§ **Exercise details**
Look through the records below for the line with "Instruction: Collapse the". Return that line and each one after it up to and including the line with "Open the Window menu", exactly.

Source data
####

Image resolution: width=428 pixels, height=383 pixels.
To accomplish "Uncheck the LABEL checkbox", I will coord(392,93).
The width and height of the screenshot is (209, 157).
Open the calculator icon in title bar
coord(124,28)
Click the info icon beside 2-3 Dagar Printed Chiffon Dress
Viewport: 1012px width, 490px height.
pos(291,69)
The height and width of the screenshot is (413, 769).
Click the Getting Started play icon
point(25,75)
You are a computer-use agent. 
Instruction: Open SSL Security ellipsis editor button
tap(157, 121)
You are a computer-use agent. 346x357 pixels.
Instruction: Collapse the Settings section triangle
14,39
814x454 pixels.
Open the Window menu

####

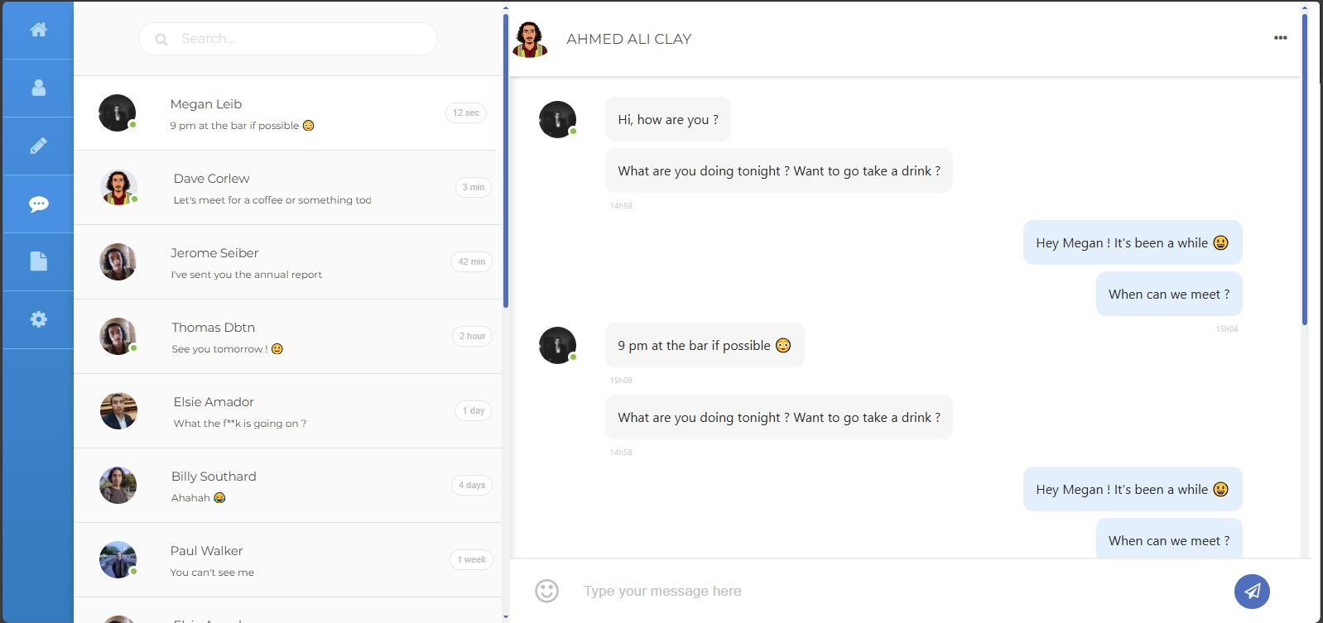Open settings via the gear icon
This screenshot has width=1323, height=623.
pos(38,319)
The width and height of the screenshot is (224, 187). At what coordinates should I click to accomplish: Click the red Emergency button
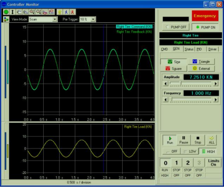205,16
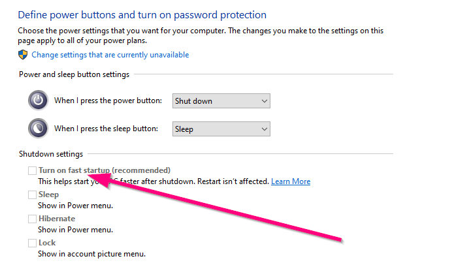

####

§ **Output for this exercise**
Instruction: Collapse the Settings section triangle
14,39
814x454 pixels.
Open the Window menu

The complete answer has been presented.